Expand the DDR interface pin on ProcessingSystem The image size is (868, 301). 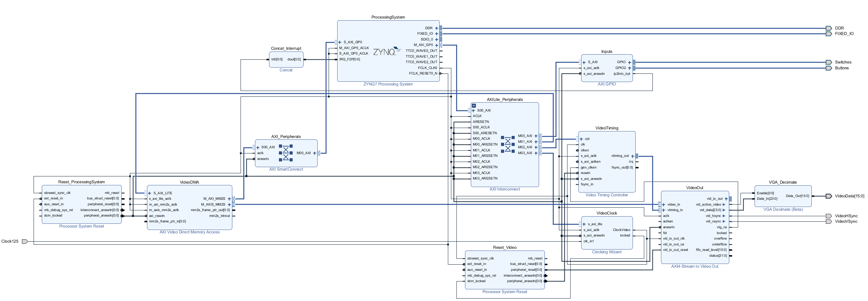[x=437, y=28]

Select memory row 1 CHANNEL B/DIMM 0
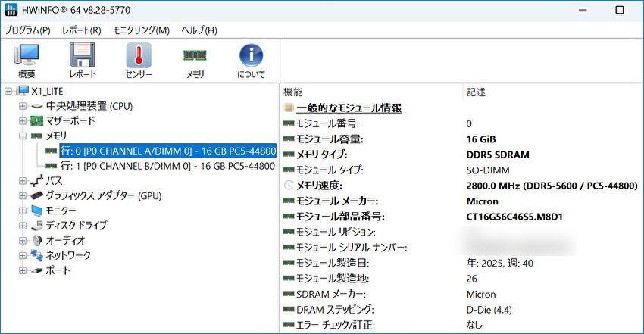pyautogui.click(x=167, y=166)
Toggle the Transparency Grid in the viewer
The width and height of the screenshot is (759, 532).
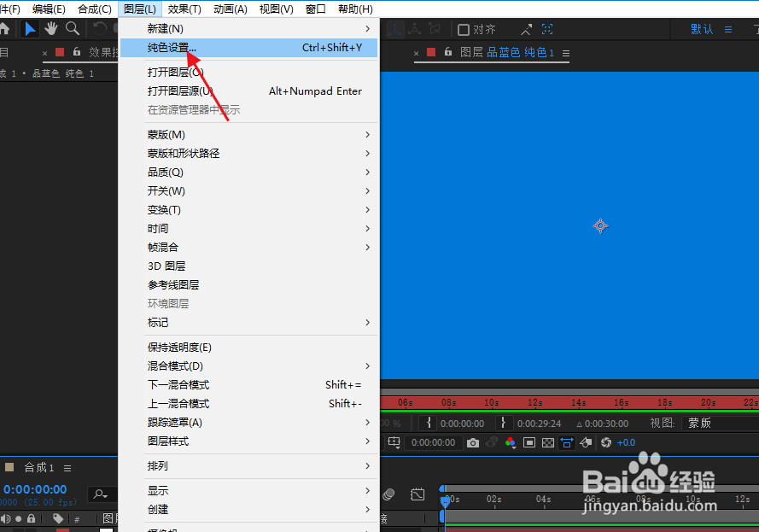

--

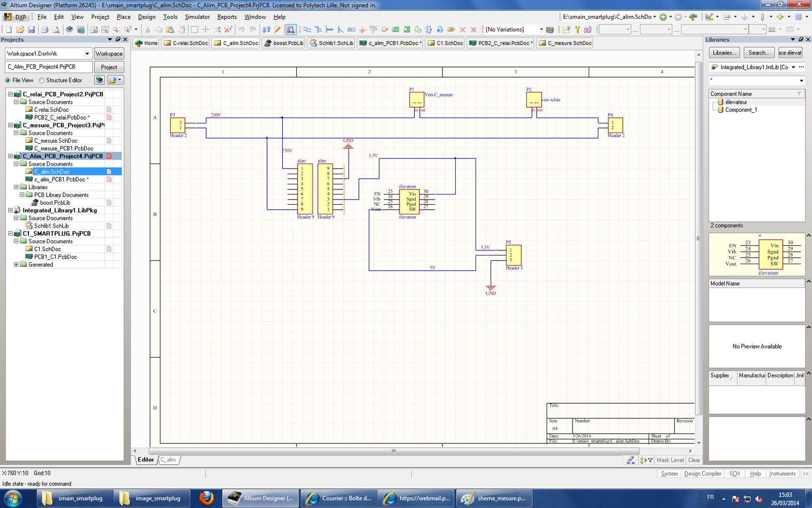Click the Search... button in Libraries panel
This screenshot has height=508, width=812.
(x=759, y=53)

* * *

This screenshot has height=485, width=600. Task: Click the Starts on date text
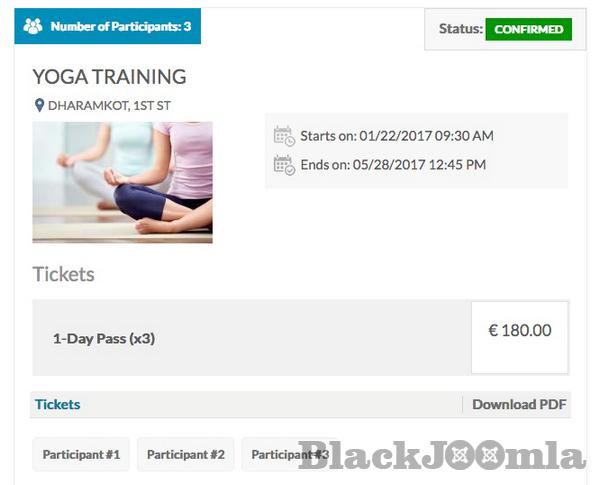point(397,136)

Problem to work on:
Find where the line with "Select memory row 1 CHANNEL B/DIMM 0" sits in the material above and where the line with "The width and" sits. Set down exactly the lines from the first to the second, both included and nothing else, without pictures.

Answer to this task:
Select memory row 1 CHANNEL B/DIMM 0
pyautogui.click(x=167, y=166)
Toggle the Transparency Grid in the viewer
The width and height of the screenshot is (759, 532).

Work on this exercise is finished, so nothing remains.